Climate change: healthy debate not a health debate

Want the earth to be cooler? Unleash the psychologists.

At least, that’s the argument presented by one of the keynote speakers at the 2010 International Congress of Applied Psychology, being held in Melbourne this week.

According to Robert Gifford, a Professor of Psychology and Environmental Studies at the University of Victoria in British Columbia, the profession needs to help scientists and policymakers overcome the psychological barriers to action on climate change – things like the public’s limited understanding of the dangers of global warming, ideological reluctance, and mistrust of government.

He’s not alone: it’s a developing area of study. The American Psychological Association has a Task Force on the Interface Between Psychology and Global Climate Change. In a report last year, it too found psychologists should try to overcome our psychological barriers to saving the planet.

Of course, all this assumes that having governments take aggressive action on climate change as soon as possible is inherently desirable.

And if you don’t think so, well, you have psychological problems. Or, at least, we as a society do.

In other words, if we think the costs of climate change policies could be greater than the benefits, if we think there are better uses for the money governments want to spend on the environment, if some of us don’t want to make the lifestyle changes necessary to cut carbon emissions by 80 per cent, then we need psychological treatment.

Case closed.

But there is serious debate to be had about climate change. Debate about the best response to the changing climate and the degree to which we are responsible for that change. Debate about how we can adapt to a warmer or colder environment. Debate about whether Australia should bother trying to “lead the world” if the world isn’t interested in following.

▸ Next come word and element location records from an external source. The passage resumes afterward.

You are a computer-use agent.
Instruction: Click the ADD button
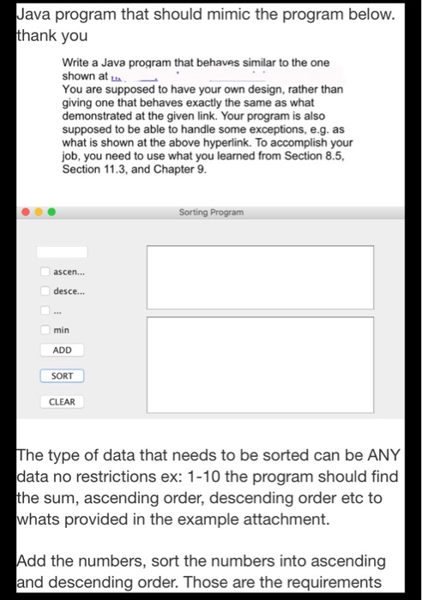[62, 350]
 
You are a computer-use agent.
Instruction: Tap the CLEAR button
[62, 401]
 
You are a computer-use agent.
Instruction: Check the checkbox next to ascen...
[45, 272]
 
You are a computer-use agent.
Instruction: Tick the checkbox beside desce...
[45, 291]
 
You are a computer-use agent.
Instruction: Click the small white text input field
[62, 252]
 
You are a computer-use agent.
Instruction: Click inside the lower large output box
[260, 352]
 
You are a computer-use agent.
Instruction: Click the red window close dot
[27, 211]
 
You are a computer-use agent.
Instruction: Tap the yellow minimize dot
[39, 211]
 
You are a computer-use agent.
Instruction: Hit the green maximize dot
[52, 211]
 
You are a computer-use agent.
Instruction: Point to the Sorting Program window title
[211, 211]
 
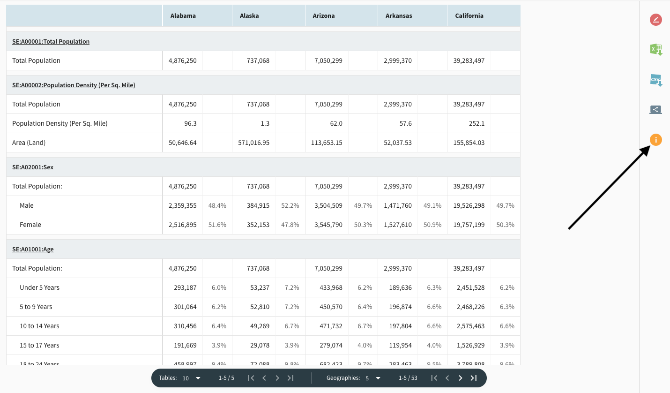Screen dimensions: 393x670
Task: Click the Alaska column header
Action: click(x=249, y=15)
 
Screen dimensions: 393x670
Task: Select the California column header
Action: click(x=469, y=15)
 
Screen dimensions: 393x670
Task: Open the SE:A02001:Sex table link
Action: click(x=33, y=167)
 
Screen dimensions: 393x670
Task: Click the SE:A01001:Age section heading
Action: click(x=33, y=249)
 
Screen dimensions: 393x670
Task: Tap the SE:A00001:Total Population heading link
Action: click(x=51, y=41)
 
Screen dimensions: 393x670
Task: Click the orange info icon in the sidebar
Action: click(x=656, y=140)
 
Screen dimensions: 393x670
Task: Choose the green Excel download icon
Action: click(x=656, y=50)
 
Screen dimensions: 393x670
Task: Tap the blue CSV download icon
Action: click(x=656, y=80)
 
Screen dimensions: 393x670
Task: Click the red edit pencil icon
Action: click(x=656, y=20)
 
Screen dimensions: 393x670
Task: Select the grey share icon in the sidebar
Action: click(x=656, y=110)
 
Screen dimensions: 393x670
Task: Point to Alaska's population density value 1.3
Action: click(x=265, y=123)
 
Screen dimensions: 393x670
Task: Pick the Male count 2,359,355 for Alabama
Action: click(x=183, y=205)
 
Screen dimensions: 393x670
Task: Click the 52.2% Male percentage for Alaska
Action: click(x=290, y=205)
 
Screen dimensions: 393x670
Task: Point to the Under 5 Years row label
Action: click(x=39, y=287)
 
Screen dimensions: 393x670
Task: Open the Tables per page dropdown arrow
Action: click(x=198, y=378)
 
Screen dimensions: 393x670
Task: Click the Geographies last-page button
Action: click(x=474, y=378)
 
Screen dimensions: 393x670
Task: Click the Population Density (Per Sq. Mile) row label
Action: click(x=60, y=123)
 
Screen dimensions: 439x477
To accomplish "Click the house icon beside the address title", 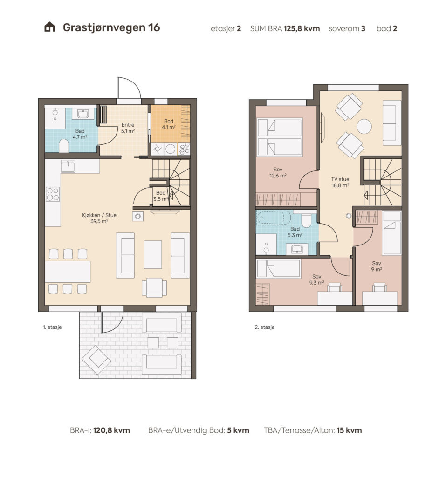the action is point(49,27).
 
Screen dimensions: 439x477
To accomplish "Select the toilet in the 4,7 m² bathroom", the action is point(64,146).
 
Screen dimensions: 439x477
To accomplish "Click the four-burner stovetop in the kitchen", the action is point(53,194).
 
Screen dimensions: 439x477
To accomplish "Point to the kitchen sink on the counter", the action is point(68,166).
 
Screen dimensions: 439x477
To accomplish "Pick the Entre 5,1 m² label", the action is point(128,128).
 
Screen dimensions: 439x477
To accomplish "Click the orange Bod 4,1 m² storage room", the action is point(171,123).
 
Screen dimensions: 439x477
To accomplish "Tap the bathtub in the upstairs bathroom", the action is point(274,218).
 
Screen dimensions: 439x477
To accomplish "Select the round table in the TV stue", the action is point(364,127).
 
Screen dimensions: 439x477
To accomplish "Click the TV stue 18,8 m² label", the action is point(340,182).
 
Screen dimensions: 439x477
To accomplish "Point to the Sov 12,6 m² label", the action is point(278,172).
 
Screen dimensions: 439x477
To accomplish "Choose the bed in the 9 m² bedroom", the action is point(392,233).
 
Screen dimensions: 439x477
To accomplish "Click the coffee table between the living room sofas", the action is point(153,254).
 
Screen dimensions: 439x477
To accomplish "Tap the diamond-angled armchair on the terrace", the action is point(96,360).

Instead of tackling those questions, many climate activists would prefer to treat the existence of public uncertainty about the origin, costs and consequences of climate change as not just wrong, but corrupt, immoral, and, now, unhealthy.

This attitude has the stale whiff of authoritarianism. Not to the degree that dictatorships have used psychology as a tool of political power, jailing dissidents in mental institutions, sure. But it is distinctly authoritarian to respond to a political disagreement with a medical diagnosis.

The Australian Psychological Society claims the profession has a “special responsibility to be proactively involved in fostering more ecologically sensitive and sustainable behaviours and lifestyles”. This seems a little outside its brief.

Yet it accords with the trendy view that lawmakers should team up with psychologists to manipulate our decisions. People apparently need a little help from social engineers to ensure they make the “best” choices about their personal diet, finances, and lifestyle.

Thus the huge range of personal values and opinions held by individuals can be treated as if they are deviant in some way, and need professional and legal treatment.

No-one is disputing the electorate has misguided views about many public policy questions.

In his 2007 book The Myth of the Rational Voter: Why Democracies Choose Bad Policies, Bryan Caplan documented the four big economic biases – views held by the general public but rejected by economists who have spent years or decades studying them.

People tend to underestimate the value of labour-saving practices. They overlook the benefits of free trade. They believe the economy is always in decline, and they undervalue the social benefits of the voluntary interaction in the marketplace.

These beliefs account for much of the harmful demagoguery which surrounds economic debate.

Yet neither the Australian Psychological Society nor the American Psychological Association has a section on their website dedicated to the psychological barriers to sound economic policy making, as they do with climate change. Nor do their conferences focus on diagnosing the impediments to international support for lower tariffs.

Instead we all rightly treat economic policy as a legitimate area for discussion and disagreement. Climate change policy needs to be approached with the same open attitude.

The way the debate over climate change has developed has encouraged this sort of public policy dogmatism.

The Intergovernmental Panel on Climate Change (IPCC) has been promoted as the last word on climate.

The IPCC process is a bold attempt by a small number of experts to distil an enormous amount of scholarship into a single document, with enough coherence for politicians to act upon.

So the IPCC’s reports are not just dispassionate reviews of the scientific literature. They are riddled with economic assumptions, political judgements, and ethical and moral assessments.

That the general public is sceptical the IPCC has reached scholarly perfection – to question some of its judgments – is not an indication we all have psychological issues. It’s healthy debate.